As if that weren’t enough for a theater to take on, Creede Rep also hosts the Headwaters New Play Festival. I witnessed two of the festival’s staged readings — stripped down, script-in-hand performances that give a theater a sense of how a play works with an audience, without creating a fully-staged production. Though these readings require some imagination on the audience’s part, they are a wonderful glimpse behind the scenes of how a play comes to life “from page to stage.”
When selecting a script for the Headwaters treatment, Creede Rep focuses on plays which tell stories of the west. Producing Artistic Director John Diantonio explained that this is not always a literal articulation of a western; they also consider broader themes of the west, such as “agriculture, isolation, grit.”
The two readings I experienced were incredibly different from one another. First, Into Place by Skye Robinson Hillis, the story of a man who never left his hometown and a woman who upends his life. Second was North Star by Georgette Kelly, which bounces between a tragedy in the present and a mythical voyage in the past. (Read longer descriptions of these two plays here.)
The actors (the same actors as in the repertory productions, by the way) performed both readings with tremendous energy and passion. In particular, I was impressed by the impact that Into Place made on the audience without so much as a beer bottle as a prop. The emotional response speaks to both the talent of the actors and the strength of the story.
The casts had obviously rehearsed these readings in advance, but this was their first chance with an audience present. On a few occasions, the audience’s response visibly surprised the actors — it was sweet to watch them light up when they had to pause for an unexpected laugh, for instance.
Headwaters also includes talkbacks with artists and playwrights, social events, and performances of an outreach tour that Creede Rep produces. It is always fantastic to see a theater of any size put so much emphasis on contemporary work. Creede Rep takes that commitment a step farther: this year’s main stage show Hazardous Materials is a world premiere… which got its start as a staged reading at Headwaters.

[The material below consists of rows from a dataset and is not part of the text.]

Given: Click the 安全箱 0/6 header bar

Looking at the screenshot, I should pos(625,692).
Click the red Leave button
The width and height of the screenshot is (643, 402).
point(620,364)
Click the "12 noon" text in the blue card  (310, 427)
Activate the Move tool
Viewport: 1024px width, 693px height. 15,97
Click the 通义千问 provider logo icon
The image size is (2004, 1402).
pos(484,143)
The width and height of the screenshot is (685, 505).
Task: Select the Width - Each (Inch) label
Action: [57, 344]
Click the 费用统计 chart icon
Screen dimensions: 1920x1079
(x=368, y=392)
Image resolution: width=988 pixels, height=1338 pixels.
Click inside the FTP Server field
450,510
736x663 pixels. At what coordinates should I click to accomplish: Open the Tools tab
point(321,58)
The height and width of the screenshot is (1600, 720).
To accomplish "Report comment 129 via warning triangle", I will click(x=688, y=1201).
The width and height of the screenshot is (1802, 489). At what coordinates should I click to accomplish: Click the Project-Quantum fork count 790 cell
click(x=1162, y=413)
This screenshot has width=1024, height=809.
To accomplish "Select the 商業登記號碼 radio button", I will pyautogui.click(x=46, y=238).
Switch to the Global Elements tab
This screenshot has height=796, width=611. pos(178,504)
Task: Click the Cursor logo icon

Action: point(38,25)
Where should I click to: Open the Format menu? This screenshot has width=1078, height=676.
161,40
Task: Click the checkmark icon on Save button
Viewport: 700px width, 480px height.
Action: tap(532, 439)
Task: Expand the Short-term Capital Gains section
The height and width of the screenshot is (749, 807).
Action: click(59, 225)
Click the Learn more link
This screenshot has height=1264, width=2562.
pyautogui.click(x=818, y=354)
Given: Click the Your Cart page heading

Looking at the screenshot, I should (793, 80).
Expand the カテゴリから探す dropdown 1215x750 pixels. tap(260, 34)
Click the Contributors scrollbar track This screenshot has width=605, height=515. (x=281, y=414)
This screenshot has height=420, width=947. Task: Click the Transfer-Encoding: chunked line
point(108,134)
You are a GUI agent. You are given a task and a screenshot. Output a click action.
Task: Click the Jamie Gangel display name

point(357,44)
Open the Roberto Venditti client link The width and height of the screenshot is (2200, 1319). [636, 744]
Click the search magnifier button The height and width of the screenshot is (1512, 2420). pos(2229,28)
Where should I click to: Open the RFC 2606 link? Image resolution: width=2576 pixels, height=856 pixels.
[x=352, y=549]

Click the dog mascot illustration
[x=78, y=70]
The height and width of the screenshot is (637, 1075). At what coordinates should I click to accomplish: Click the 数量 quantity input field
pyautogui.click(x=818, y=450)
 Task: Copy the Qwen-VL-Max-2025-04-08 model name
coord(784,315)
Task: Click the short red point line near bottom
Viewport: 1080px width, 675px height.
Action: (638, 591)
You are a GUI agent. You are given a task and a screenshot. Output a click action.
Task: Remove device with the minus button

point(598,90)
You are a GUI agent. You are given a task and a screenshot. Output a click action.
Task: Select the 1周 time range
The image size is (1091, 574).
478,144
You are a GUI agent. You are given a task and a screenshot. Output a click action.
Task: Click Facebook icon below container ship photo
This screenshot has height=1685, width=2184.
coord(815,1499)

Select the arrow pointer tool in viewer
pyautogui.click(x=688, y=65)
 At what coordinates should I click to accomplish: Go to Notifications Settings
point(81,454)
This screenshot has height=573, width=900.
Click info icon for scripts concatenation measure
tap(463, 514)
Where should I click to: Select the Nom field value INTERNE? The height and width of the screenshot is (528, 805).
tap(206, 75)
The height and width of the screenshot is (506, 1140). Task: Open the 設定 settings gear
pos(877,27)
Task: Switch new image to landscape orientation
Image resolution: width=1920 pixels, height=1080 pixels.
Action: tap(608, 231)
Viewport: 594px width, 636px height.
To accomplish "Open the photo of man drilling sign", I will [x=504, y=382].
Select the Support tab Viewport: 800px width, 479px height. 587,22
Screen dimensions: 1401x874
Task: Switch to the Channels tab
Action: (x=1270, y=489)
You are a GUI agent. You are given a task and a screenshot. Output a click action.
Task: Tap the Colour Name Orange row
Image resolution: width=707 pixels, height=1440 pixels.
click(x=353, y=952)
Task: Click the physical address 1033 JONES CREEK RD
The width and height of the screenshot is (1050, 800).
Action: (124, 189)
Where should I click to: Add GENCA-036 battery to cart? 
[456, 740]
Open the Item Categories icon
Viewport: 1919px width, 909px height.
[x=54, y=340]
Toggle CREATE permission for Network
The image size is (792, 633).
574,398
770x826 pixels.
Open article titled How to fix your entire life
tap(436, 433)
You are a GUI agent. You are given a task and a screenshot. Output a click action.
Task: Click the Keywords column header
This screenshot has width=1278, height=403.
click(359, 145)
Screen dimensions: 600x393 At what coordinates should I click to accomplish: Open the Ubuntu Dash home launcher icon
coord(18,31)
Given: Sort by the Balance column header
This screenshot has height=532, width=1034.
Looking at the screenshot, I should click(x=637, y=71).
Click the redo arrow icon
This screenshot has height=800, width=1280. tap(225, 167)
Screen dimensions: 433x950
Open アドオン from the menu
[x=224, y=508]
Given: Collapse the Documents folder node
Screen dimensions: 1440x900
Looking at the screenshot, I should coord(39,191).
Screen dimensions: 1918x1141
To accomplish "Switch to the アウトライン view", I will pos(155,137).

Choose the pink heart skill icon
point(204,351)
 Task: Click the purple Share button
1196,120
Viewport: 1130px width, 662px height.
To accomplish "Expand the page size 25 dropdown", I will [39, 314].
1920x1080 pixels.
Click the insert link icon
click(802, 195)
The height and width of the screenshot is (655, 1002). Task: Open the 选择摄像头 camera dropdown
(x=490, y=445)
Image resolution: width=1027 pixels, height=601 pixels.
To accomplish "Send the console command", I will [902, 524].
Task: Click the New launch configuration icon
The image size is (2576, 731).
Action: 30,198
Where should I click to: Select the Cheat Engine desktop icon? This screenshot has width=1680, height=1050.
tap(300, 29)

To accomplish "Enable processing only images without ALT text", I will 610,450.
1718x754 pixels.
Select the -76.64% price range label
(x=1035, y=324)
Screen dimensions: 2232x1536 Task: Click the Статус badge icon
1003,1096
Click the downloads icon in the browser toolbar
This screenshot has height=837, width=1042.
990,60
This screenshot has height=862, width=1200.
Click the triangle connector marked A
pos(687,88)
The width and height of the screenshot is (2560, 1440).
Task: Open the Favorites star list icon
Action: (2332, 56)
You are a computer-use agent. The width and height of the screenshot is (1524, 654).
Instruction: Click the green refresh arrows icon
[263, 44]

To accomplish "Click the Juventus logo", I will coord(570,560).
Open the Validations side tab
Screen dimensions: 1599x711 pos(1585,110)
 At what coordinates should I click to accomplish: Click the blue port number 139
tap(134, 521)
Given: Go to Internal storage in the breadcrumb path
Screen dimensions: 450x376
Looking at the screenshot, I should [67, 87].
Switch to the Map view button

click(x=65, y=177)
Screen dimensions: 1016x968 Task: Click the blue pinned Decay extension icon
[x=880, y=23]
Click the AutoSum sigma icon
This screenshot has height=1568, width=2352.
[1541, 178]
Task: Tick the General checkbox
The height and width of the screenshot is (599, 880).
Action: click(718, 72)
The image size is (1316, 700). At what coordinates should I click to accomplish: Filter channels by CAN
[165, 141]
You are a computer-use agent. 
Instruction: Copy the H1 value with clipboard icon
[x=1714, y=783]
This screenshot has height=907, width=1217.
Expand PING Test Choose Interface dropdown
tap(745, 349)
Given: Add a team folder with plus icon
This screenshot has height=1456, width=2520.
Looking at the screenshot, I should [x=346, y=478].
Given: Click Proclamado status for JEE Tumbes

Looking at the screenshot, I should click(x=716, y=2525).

I would be delighted to return to a future Headwaters New Play Festival to see the newest script they have fully realized. On top of that, I need to see more of Creede — while I was essentially camped out in the theater all weekend (i.e. living my best life), Dan was off touring mines and photographing waterfalls and mountain biking until the roads washed out.
P.S. I did manage to carve out time to visit Creede’s many art galleries. I fell hard for a local painter, Stephen Quiller, whose use of color speaks to me in a visceral way. You can spot another piece of Quiller’s work earlier in this post, spanning the lobby of the Ruth Humphreys Brown Theatre.